Stimulation of Imidazoline Receptors Inhibits Proliferation of Human Coronary Artery Vascular Smooth Muscle Cells
Abstract Vascular smooth muscle cells of rat aorta express imidazoline receptors whose stimulation, by drugs or an endogenous ligand, agmatine, inhibits serum-stimulated proliferation. We investigated whether imidazoline receptors are expressed in human vascular smooth muscle cells if their stimulation is antiproliferative. Cultured human coronary artery vascular smooth muscle cells express a nonadrenergic binding site for 3H-idazoxan and an imidazoline receptor–binding protein as revealed by immunocytochemical and immunoblot analyses with a specific antibody. Idazoxan and agmatine dose-dependently inhibited serum-stimulated proliferation of these cells as measured by the incorporation of 3H-thymidine (IC50: 5 and 70 μmol/L, respectively) and serum-stimulated expression of proliferating cell nuclear antigen and cell numbers. The agents inhibited proliferation of human and rat (aorta) smooth muscle cells stimulated by either norepinephrine (6560±440 disintegrations per minute norepinephrine versus 3345±220 norepinephrine and idazoxan), angiotensin II (7680±335 disintegrations per minute angiotensin II versus 3769±450 angiotensin II and idazoxan), or platelet-derived growth factor (IC50: 3 μmol/L for idazoxan and 40 μmol/L for agmatine), indicating inhibition of mitosis mediated by G-protein or receptor tyrosine kinase pathways. We conclude that human vascular smooth muscle cells express imidazoline-receptors whose activation inhibits proliferation by interacting at a distal step in an intracellular signal cascade common to G-protein and receptor tyrosine kinase mitogenic pathways. Agmatine, synthesized in endothelium, may act as a paracrine regulator of vascular smooth muscle cell proliferation through imidazoline receptors, and agents acting at this site may be useful in treating vascular hyperplasia.
Imidazoline receptors (I-receptors) are nonadrenergic sites that bind clonidine, idazoxan, and related (“imidazoline”) drugs and also the endogenous ligand agmatine (decarboxylated arginine).1 2 We have recently reported that VSMC of rat aorta express I-receptors of the I2-subclass in vitro and ex vitro.3 The vascular I-receptors are 10 times more prevalent than α2-adrenergic receptors to which all I-receptor ligands also bind.4
Although stimulation of I-receptors has modest, if any, direct action on vascular contraction,5 6 we have discovered that agmatine and some imidazoline drugs can markedly inhibit the growth and proliferation of VSMC of rat aorta, which is stimulated by FCS.3 The antimitotic effects of the agents directly correlate with their affinities at I2-subtype of I-receptors but not I1-subtype or α2-adrenergic receptors. Moreover, the fact that agmatine is synthesized and stored in endothelium7 8 and is present in normal serum9 10 has led us to propose that agmatine and I-receptors may form a natural endothelial/vascular smooth muscle system controlling vascular growth.

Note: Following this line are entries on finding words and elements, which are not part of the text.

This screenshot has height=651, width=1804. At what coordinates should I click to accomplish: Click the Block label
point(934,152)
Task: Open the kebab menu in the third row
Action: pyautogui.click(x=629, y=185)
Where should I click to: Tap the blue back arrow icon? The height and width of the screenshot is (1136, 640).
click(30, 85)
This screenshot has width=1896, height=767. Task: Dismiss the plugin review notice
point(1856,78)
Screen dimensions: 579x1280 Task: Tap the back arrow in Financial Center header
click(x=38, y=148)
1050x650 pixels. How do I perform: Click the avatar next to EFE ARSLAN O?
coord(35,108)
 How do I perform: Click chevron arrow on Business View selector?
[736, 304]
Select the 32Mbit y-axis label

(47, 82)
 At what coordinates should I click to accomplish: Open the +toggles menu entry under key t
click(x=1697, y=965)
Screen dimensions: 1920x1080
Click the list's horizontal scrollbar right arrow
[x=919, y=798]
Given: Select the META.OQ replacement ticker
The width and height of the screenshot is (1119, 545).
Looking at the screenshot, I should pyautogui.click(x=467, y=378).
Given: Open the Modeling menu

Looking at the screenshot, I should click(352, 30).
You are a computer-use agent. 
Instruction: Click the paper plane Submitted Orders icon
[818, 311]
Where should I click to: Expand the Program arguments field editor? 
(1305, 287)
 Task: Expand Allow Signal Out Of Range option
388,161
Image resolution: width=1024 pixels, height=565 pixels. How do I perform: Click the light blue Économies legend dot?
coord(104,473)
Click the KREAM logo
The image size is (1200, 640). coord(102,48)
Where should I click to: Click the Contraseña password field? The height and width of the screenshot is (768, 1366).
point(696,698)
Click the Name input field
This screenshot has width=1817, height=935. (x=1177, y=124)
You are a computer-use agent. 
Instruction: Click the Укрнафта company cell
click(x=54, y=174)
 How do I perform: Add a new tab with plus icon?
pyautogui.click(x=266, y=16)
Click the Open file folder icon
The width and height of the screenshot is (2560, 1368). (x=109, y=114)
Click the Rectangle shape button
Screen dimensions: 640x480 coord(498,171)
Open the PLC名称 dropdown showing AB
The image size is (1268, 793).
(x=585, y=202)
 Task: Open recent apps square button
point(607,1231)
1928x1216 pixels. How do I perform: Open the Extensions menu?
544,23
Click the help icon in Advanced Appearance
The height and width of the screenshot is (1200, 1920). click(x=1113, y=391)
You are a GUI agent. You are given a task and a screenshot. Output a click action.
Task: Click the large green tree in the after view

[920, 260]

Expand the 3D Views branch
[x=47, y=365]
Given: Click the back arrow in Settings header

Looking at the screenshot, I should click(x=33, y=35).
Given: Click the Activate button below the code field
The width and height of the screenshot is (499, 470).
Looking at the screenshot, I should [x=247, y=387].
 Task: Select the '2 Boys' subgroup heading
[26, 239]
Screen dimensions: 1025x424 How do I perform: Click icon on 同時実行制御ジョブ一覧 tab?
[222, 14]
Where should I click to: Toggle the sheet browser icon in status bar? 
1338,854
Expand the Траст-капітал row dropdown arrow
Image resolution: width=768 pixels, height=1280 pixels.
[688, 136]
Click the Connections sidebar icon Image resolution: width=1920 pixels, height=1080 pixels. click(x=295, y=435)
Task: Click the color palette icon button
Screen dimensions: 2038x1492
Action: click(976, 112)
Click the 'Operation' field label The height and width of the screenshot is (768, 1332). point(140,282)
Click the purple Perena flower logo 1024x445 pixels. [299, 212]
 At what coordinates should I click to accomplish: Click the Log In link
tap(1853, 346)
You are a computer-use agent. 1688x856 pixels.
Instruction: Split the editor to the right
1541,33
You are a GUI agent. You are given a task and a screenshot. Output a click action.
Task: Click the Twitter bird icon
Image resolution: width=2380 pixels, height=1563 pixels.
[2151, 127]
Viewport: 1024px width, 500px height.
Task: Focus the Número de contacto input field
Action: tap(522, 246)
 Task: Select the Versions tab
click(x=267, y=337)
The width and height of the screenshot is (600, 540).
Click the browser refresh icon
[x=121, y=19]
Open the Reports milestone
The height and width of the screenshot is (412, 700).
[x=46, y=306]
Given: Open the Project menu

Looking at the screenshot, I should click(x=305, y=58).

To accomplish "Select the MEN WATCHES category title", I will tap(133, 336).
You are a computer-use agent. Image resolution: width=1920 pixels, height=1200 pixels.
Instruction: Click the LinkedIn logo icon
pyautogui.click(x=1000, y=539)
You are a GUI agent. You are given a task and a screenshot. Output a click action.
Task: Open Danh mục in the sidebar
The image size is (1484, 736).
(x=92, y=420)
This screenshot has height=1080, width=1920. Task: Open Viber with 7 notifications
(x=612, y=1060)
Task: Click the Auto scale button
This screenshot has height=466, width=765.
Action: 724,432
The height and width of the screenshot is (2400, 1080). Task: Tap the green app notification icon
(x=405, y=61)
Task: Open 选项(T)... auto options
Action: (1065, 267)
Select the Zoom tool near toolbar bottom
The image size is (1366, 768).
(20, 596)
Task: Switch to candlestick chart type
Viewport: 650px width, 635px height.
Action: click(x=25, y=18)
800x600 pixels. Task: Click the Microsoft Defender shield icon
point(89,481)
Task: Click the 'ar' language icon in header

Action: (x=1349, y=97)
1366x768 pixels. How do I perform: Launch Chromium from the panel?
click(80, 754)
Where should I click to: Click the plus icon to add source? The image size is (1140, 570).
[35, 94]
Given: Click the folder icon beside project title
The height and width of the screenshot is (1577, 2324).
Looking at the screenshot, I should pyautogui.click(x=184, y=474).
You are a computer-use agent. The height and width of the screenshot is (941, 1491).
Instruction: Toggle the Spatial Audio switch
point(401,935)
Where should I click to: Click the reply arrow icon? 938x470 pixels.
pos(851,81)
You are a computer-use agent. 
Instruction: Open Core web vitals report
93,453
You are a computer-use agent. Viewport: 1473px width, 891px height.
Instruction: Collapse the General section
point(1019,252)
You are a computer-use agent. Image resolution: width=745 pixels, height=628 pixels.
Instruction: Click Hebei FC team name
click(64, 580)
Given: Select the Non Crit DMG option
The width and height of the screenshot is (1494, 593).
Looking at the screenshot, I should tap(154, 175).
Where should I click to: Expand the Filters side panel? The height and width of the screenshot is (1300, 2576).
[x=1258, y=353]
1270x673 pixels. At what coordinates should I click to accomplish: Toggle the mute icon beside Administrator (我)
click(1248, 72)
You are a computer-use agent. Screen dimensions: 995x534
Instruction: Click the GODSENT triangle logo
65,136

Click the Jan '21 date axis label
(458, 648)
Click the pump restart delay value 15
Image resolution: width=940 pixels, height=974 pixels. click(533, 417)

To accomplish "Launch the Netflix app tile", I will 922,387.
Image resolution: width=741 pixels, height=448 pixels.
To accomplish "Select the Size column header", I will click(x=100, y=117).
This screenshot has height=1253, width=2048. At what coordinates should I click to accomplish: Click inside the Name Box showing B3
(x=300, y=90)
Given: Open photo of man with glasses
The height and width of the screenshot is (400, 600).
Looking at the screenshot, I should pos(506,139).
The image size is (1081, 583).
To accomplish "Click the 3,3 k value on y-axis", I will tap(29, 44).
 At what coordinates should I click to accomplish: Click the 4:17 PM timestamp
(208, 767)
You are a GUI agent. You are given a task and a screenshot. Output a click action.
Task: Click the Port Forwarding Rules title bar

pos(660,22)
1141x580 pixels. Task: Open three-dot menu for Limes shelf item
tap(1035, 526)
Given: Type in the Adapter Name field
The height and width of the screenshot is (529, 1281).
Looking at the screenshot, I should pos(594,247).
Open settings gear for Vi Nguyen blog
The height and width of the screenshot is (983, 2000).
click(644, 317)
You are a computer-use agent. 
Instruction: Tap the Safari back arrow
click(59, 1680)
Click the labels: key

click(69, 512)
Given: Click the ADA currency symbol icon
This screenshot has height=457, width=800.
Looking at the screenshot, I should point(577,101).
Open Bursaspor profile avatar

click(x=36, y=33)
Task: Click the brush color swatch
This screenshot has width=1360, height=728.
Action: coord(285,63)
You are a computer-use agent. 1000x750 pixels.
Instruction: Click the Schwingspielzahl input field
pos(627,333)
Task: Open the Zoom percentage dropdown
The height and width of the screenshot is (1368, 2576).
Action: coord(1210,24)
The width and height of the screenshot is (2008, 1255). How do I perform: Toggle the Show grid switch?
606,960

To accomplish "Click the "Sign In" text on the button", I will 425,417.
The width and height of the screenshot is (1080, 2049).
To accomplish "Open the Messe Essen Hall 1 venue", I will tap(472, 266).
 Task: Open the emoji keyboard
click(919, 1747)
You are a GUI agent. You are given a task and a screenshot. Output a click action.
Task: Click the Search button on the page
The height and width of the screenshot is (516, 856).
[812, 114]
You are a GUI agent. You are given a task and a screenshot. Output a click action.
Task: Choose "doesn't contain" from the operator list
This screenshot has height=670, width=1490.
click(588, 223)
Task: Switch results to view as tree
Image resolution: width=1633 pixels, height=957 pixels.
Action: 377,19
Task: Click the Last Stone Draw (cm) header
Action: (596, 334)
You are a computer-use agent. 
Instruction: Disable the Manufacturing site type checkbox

In the present study, we sought to determine whether I-receptors are expressed in human VSMC and whether their activation also inhibits stimulated proliferation. Since mitogenic responses can be initiated at the cell surface by receptors coupled to G-protein (eg, angiotensin II, norepinephrine) pathways or by those using receptor tyrosine kinase–linked intracellular pathways (eg, PDGF),11 12 13 we also asked whether the antiproliferative actions are specific to one or both pathways. We report that cultured human coronary artery VSMC express I-receptors and that their activation by idazoxan or agmatine inhibits proliferation whether stimulated by a G-protein or receptor tyrosine kinase pathway.
Isolation and Culturing of VSMC
Primary cultures of rat VSMC were prepared from rat aorta by our modification7 8 of the method of Meyer-Lehnert and Schrier,14 and the viability of the cells was established by exclusion of trypan blue. Cultured VSMC were only used after 5 to 6 passages and then were replaced by freshly prepared cells.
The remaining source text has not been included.